WORK TO BE COMPLETED: Pull every line containing the word "This" out of the material below.
STUDY MATERIAL Start Marker
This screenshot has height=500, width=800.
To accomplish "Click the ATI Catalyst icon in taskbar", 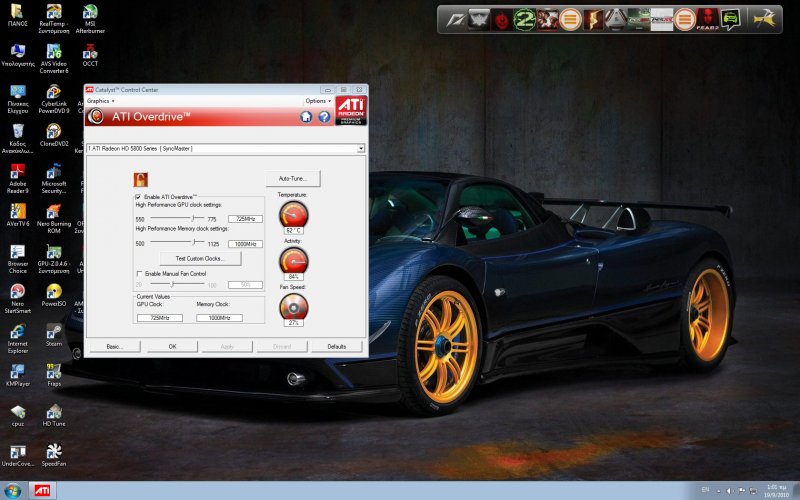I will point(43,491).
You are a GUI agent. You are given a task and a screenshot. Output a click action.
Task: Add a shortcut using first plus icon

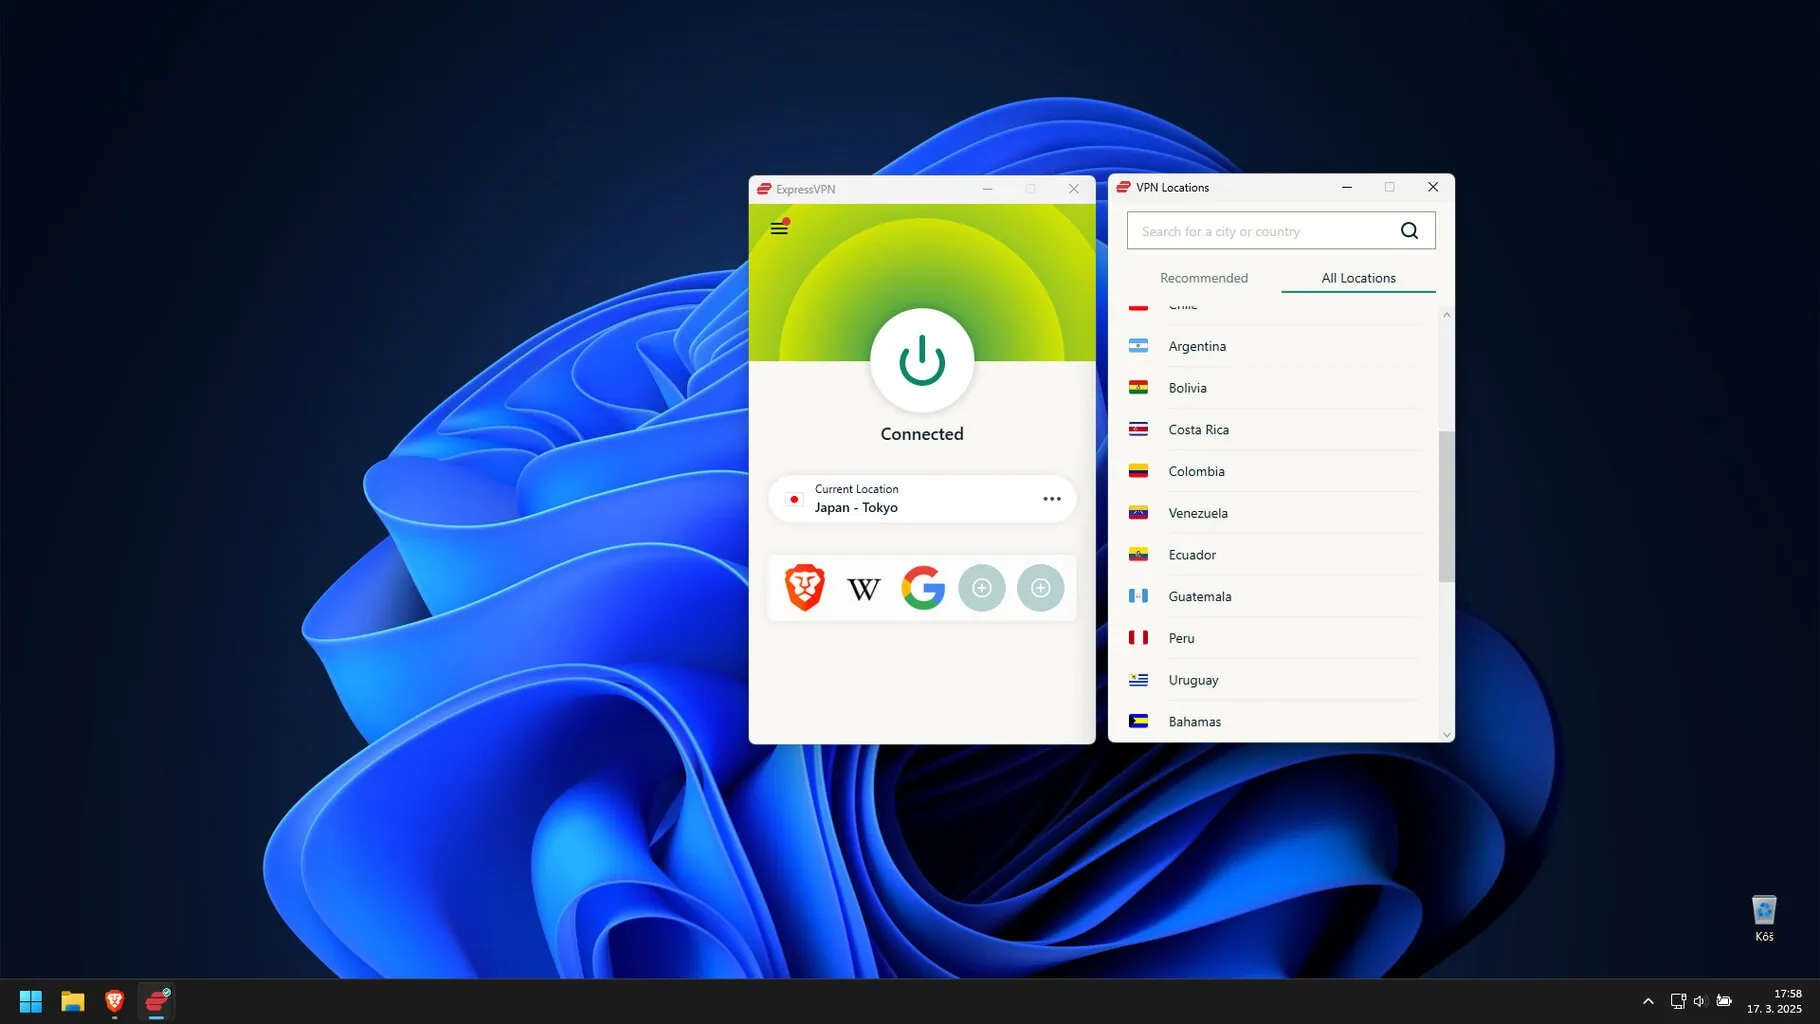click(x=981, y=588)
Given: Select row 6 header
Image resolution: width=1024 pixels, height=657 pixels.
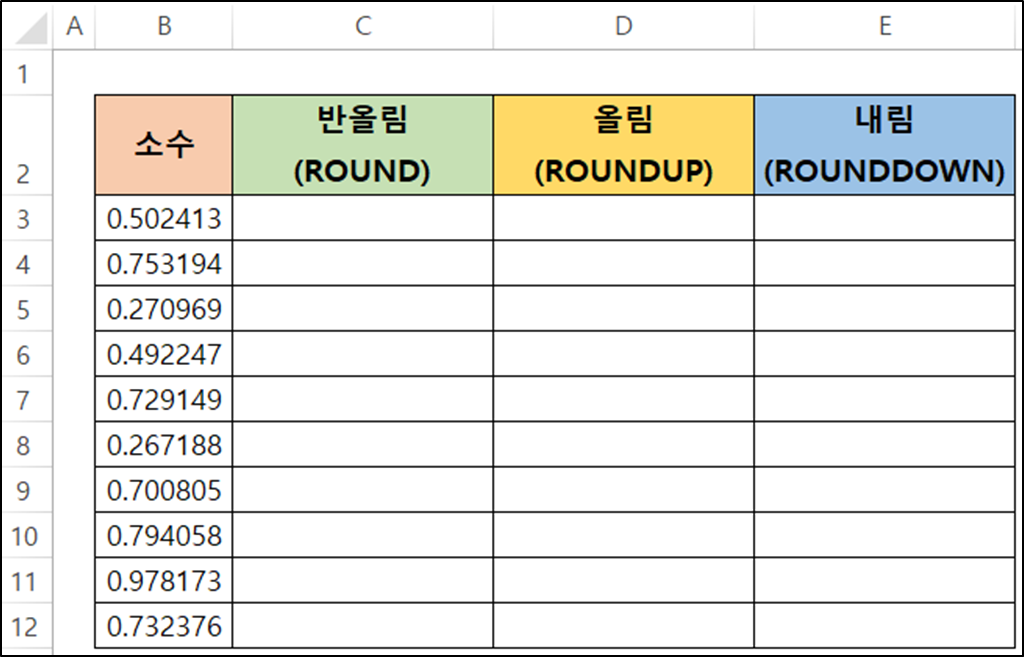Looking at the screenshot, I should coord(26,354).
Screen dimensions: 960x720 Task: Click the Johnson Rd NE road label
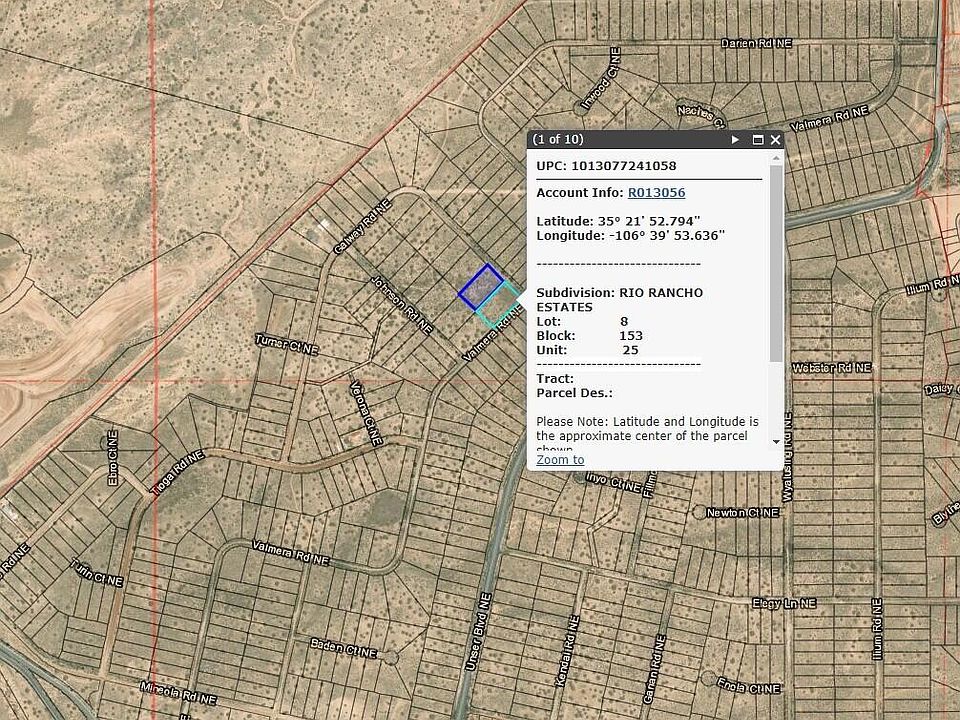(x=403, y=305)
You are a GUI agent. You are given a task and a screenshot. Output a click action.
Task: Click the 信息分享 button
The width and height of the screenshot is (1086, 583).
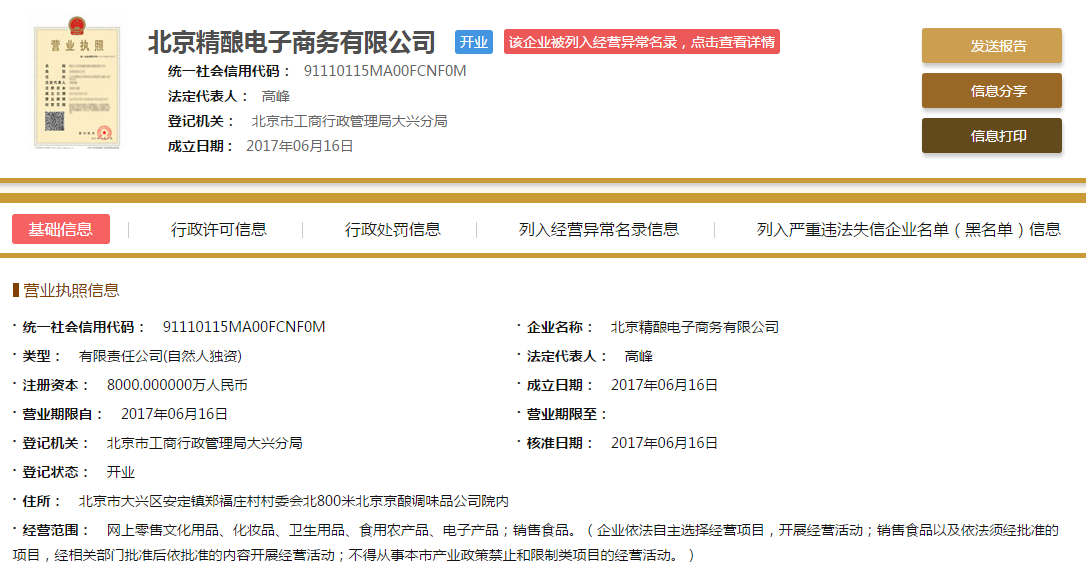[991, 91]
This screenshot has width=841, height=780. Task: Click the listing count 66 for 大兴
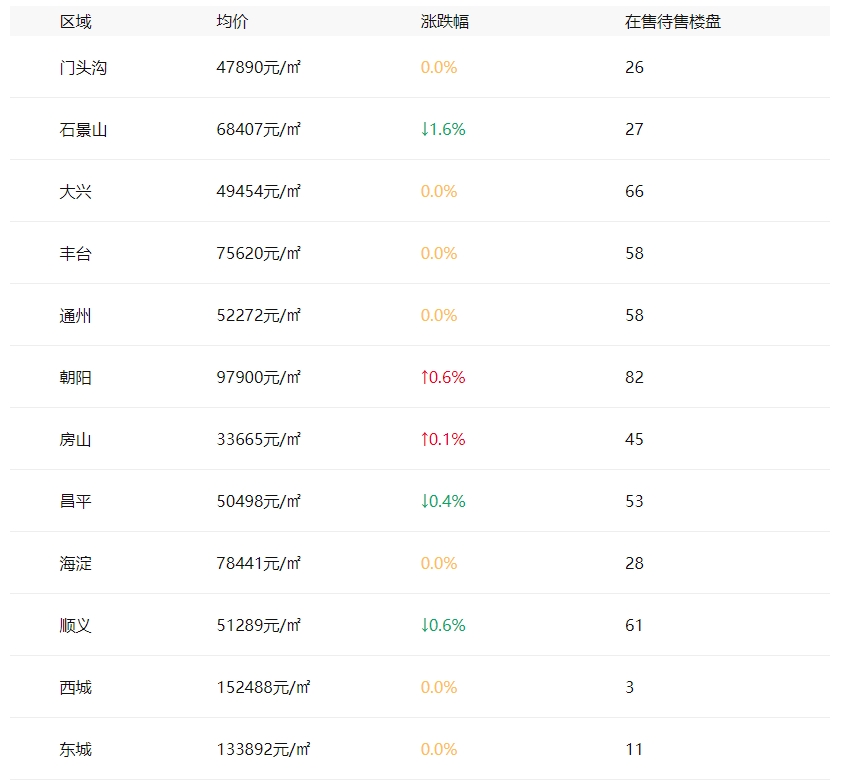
STUDY MATERIAL End Marker
EXERCISE OUTPUT:
This screenshot has height=500, width=800.
This screenshot has width=841, height=780. Task: Click the listing count 66 for 大兴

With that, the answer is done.